Bagumbayan is one of the 38 barangays of Taguig, Philippines. It is also one of the nine original Barrio of Taguig.

==Etymology==
The barangay acquired its original name, Bagong Bayan, which means "new town" in Tagalog, upon its establishment. It was later shortened to its present name, Bagumbayan.

== History ==
During the Spanish Colonial Era, what is now Bagumbayan was filled with forests. No one was brave enough to settle here except for the Tanyag and Garcia families, both of which came from the village of Tipas. Once they settled there, the Spanish Government established it as a barangay of Taguig. Because it was recently founded, it was named Bagong Bayan and later shortened to Bagumbayan. Its first lumang bayan (barangay head) was Cererina San Juan, and the primary jobs of the people then were fishing and farming. The next people to occupy the position of barangay head before the American Colonial Period were Tandoy Sta. Teresa, Lelay Sta. Teresa, and Cepruto Marcelo.

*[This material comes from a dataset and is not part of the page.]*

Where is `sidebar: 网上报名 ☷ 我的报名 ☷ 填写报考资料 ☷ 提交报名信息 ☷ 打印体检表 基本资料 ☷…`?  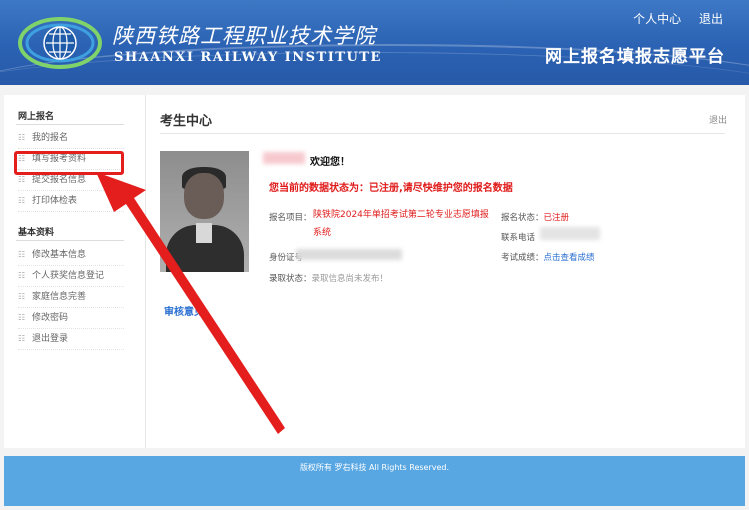
sidebar: 网上报名 ☷ 我的报名 ☷ 填写报考资料 ☷ 提交报名信息 ☷ 打印体检表 基本资料 ☷… is located at coordinates (75, 272).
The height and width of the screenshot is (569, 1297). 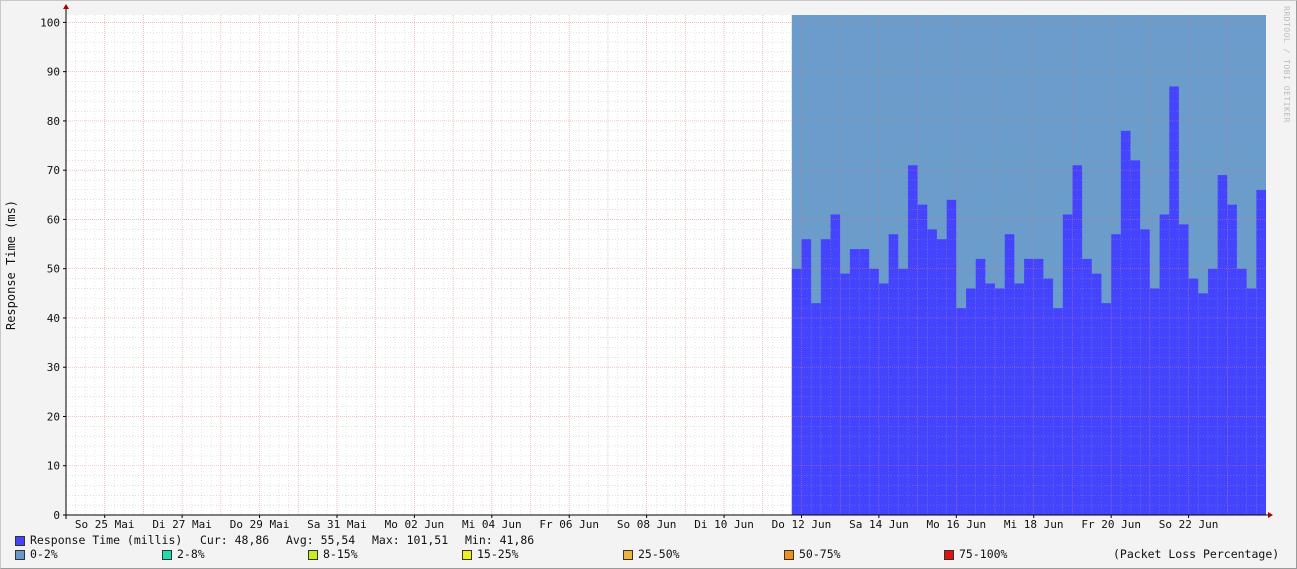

During the time of the Americans and the Japanese in the Philippines, Laureano Garcia became the barangay's head and was followed by Victor Padsisihan, Segundo Magundayao, Arturo Tanyag, Francisco Javier, and Nicanor Garcia. Though it was the latest town that was founded then, the citizens of Taguig trusted the following people to be its councilors: Elino Cruz, Benito Garcia, Cerilo P. Santos, Arsenio Javier, Jose Aquino, Francisco dela Rosa, Francisco Tortosa, Claudio Marcelo and Rufino Dacumos.

In 1958, the barangay was nicknamed "Sleeping Town" because the livelihood of its people advanced slowly. However, later in 1959, their livelihood was stimulated because the value of the land in the area that was normally exposed or used for agriculture suddenly increased. Because of this, the government ordered the construction of what was then called the South Superhighway, leading to an increase in land purchases by corporations. From there, Bagumbayan developed into the barangay it is now.

== Geography ==
Bagumbayan is bounded on the north by Lower Bicutan and Central Bicutan, to the east by Laguna de Bay, to the south by Bagumbayan River and Sucat in Muntinlupa, and on the west by the Philippine National Railways tracks and barangays North Daang Hari, Tanyag, and South Daang Hari.